United States Bankruptcy Court, N.D. Ohio
Jul 28, 2008
Case No. 08-3021 (Related Case: 06-32843) (Bankr. N.D. Ohio Jul. 28, 2008)

Summary

concluding that this period is more like a statute of repose than a statute of limitations

Summary of this case from In re Spinks

Opinion

Case No. 08-3021 (Related Case: 06-32843).

July 28, 2008


DECISION AND ORDER


This cause comes before the Court on the Motion of Defendant/Debtor to Dismiss the Trustee's Complaint and Memorandum in Support. The Trustee submitted a Memorandum in Opposition to the Debtor's Motion to Dismiss, after which time the Court held a Hearing on the matter. At the conclusion of the Hearing, the Court took the matter under advisement. After reviewing the arguments of the Parties, the Court finds, for the reasons herein explained, that the Debtor's Motion to Dismiss should be GRANTED.

BACKGROUND

On October 10, 2007, Gary Allen Kohlhorst ("Defendant") filed a voluntary petition under Chapter 7. On November 29, 2007, the Trustee filed a `No Asset Report.' Discharge was entered on February 2, 2007, and the case was closed by the Court on February 5, 2007.

On June 19, 2007, the case was reopened to allow the Trustee a further opportunity to investigate potential assets. The further investigation did not result in the discovery of any additional assets, and the Trustee again filed a `No Asset Report' on August 7, 2007. On October 23, 2007, the Trustee discovered that the Defendant had an interest in proceeds totaling $20,835. In response, he withdrew the second `No Asset Report' on October 25, 2007. The Trustee, however, was ultimately unable to recover any of the funds.

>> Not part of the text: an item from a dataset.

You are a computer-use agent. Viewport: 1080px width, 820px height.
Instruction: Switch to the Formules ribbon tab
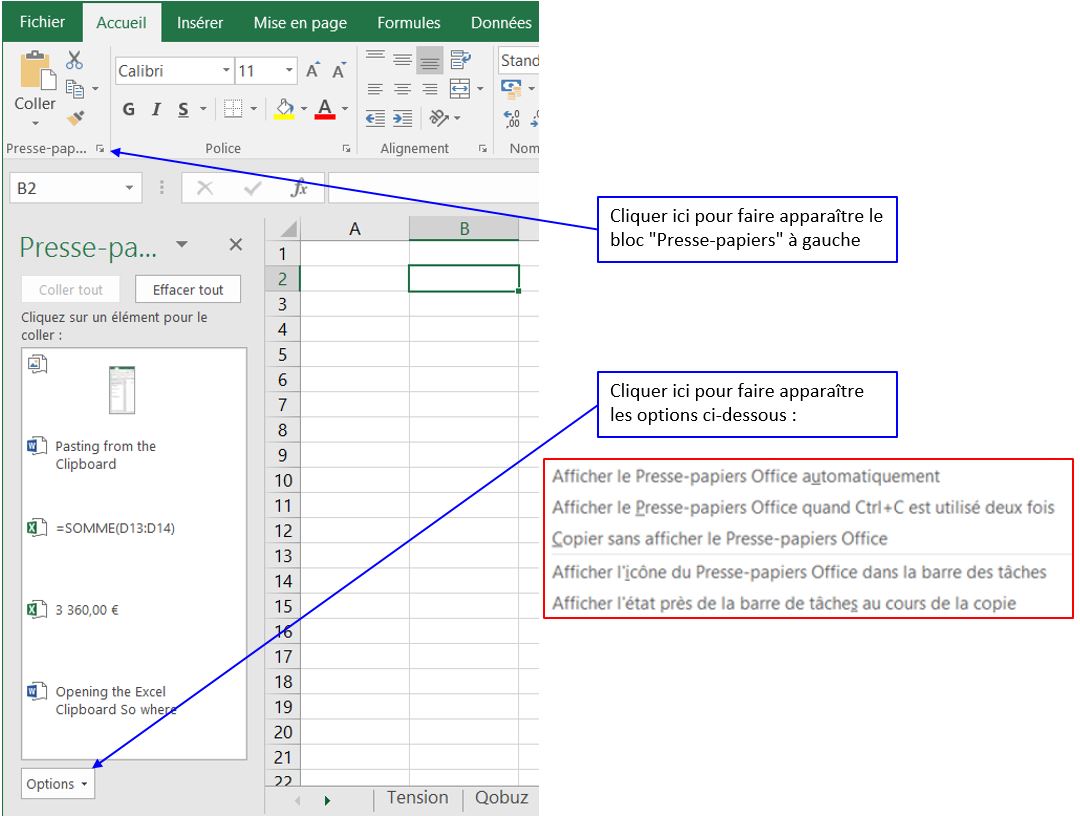pos(408,21)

The Trustee filed the instant adversary proceeding to Revoke Discharge pursuant to 11 U.S.C. § 727(d)(2) on February 6, 2008, one year and one day after the Defendant's case was originally closed.

DISCUSSION

Before this Court is the Plaintiff's Complaint to Revoke Discharge pursuant to 11 U.S.C. § 727(d)(2). A proceeding brought objecting to a discharge is a "core proceeding" pursuant to 11 U.S.C. § 157(b)(2)(J). Thus, this Court has the jurisdictional authority to enter a final order in this matter.

The instant matter comes before the court on the Defendant's Motion to Dismiss the Trustee's Complaint. Although not citing to a specific rule, given the tenor of the Defendant's arguments in its motion this Court will assume that it is being brought under FED.R.C IV.P. 12(b)(6) (made applicable to this proceeding by FED.R.BANKR.P. 7012), for failure to state a claim. A motion to dismiss for failure to state a claim will be granted where "it appears beyond doubt that the plaintiff can prove no set of facts in support for his claim which would entitle him to relief." Conley v. Gibson, 355 U.S. 41, 45-46, 78 S.Ct. 99, 2 L.Ed. 80 (1957). In determining the motion, the Court must construe the complaint in the light most favorable to the plaintiff and must accept all factual allegations in the complaint as true. Allard v. Weitzman (In re DeLorean Motor Co.), 991 F.2d 1236, 1240 (6th Cir. 1993).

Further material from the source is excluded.